[go: up one dir, main page]

Google Workspace Status Dashboard

This page provides status information on the services that are part of Google Workspace. Check back here to view the current status of the services listed below. If you are experiencing an issue not listed here, please contact Support. Learn more about what's posted on the dashboard in this FAQ. For additional information on these services, please visit https://workspace.google.com/. For incidents related to Google Analytics, visit the Google Ads Status Dashboard.

Incident affecting Gmail

Incident began at 2024-03-05 15:25 and ended at 2024-03-05 17:22 (times are in Coordinated Universal Time (UTC)).

Date Time Description
Mar 12, 2024 7:52 PM UTC

Incident Report

Summary

On Tuesday, 5 March 2024, starting at 07:25 US/Pacific, 0.23% of Gmail UI requests were failing for a duration of 61 minutes and 1.1% of email messages experienced up to five minute delays for a duration of 1 hour, 57 minutes.

Root Cause

This report includes a revised version of root cause for the service issue Gmail customers experienced on 5 March 2024.

After further investigation, we identified that a sudden and unexpected surge of email traffic initiated the issue, rather than an increase in authentication traffic as shared in the previous report.

Gmail frontend services HTTP, POP, or IMAP use an internal lookup service to route the requests to the specific backend instances that contain the user data. When this internal lookup service fails, users experience issues with Gmail UI interactions.

The same internal lookup service is also consulted during email delivery. When the lookup requests fail during email delivery, the requests are retried with an exponential backoff and this would materialize as delayed emails from an end-user perspective.

On 5 March 2024 at 07:25 US/Pacific, Gmail began experiencing a sudden and unexpected increase in real user traffic that coincided with a third-party service outage outside of Google’s infrastructure. At the time of the traffic increase, the internal lookup service in some geo locations was overloaded, which resulted in errors for a small fraction of Gmail UI requests and delayed email message delivery.

Remediation and Prevention

Google engineers were alerted to the increase in traffic via internal systems on 5 March 2024 at 07:32 US/Pacific and immediately started an investigation. Once the scope and nature of the issue was identified, at 08:11 US/Pacific, Google engineers redirected traffic away from the affected locations. This immediately stopped the Gmail UI errors, and prevented delivery delays for new messages.

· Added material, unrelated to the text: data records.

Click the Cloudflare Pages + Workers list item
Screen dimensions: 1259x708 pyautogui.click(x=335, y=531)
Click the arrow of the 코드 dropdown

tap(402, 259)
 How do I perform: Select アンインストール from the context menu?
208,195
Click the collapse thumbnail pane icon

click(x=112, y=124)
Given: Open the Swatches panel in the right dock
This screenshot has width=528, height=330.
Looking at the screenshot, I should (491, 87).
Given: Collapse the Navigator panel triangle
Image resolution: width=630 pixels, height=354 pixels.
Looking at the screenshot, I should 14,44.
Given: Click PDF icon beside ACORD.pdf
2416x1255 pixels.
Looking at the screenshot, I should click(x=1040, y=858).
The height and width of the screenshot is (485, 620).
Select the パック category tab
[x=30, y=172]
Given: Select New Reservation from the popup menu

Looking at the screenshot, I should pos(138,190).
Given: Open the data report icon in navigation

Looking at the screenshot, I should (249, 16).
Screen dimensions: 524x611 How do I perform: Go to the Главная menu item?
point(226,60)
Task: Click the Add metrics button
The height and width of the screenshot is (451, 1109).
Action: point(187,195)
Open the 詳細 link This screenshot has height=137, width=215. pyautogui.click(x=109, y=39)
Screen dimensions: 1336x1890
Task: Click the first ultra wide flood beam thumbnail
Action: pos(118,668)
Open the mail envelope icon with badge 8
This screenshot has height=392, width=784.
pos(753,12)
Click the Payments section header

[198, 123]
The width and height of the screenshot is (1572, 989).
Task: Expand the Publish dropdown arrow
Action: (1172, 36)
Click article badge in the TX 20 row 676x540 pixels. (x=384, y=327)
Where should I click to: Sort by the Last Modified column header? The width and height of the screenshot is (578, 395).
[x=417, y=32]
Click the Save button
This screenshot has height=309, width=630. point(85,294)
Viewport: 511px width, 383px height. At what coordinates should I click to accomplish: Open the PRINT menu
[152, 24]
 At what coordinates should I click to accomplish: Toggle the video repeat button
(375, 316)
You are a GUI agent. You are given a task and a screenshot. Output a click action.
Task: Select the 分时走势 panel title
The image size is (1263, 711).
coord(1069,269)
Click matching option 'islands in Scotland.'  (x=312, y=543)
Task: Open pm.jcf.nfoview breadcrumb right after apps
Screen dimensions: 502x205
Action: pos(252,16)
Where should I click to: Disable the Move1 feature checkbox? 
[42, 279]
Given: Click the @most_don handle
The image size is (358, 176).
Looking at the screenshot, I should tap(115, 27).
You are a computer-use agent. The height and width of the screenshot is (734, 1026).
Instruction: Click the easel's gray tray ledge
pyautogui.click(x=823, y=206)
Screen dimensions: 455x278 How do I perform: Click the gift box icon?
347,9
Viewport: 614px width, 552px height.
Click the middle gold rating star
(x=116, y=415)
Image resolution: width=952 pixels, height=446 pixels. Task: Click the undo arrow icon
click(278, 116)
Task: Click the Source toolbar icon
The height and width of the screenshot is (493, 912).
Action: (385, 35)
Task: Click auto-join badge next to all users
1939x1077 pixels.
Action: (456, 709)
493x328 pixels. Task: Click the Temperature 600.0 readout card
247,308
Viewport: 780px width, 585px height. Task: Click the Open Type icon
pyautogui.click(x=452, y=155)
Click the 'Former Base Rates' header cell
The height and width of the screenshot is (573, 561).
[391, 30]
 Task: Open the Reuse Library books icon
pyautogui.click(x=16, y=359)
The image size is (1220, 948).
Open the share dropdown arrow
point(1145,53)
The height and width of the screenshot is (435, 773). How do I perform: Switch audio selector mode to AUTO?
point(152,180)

By 09:22 US/Pacific the backlog of emails in the delivery pipeline had cleared completely.

If your service or application was affected, we apologize — this is not the level of quality and reliability we strive to offer you. Google is committed to preventing a repeat of this issue in the future and is completing the following actions:

  • Enhance Gmail’s lookup server traffic surge protection layer to be able to better handle these kinds of traffic surges.

Detailed Description of Impact

On 5 March 2024, between 07:25 and 09:22 US/Pacific, Gmail experienced increased error rates and delivery delays. During this time:

  • Approximately 0.23% of requests in the Gmail UI resulted in an error message. Affected customers encountered these errors for various actions on Gmail, including login.
  • Approximately 1.1% of email messages experienced delivery delays ranging between one and five minutes.

Mar 6, 2024 12:19 AM UTC

Mini Incident Report

We apologize for the inconvenience this service disruption may have caused. We would like to provide some information about this incident below. Please note, this information is based on our best knowledge at the time of posting and is subject to change as our investigation continues. If you have experienced an impact outside of what is listed below, please reach out to Google Workspace Support using the help article https://support.google.com/a/answer/1047213.

(All Times US/Pacific)

Incident Start: 05 March, 2024 07:25

Incident End: 05 March, 2024 09:22

Duration: 1 hour, 57 minutes

Affected Services and Features:

Gmail

Regions/Zones: Global

Description:

Gmail experienced 0.23% UI error rates for 61 minutes, and 1 to 5 minute email delays for just under two hours.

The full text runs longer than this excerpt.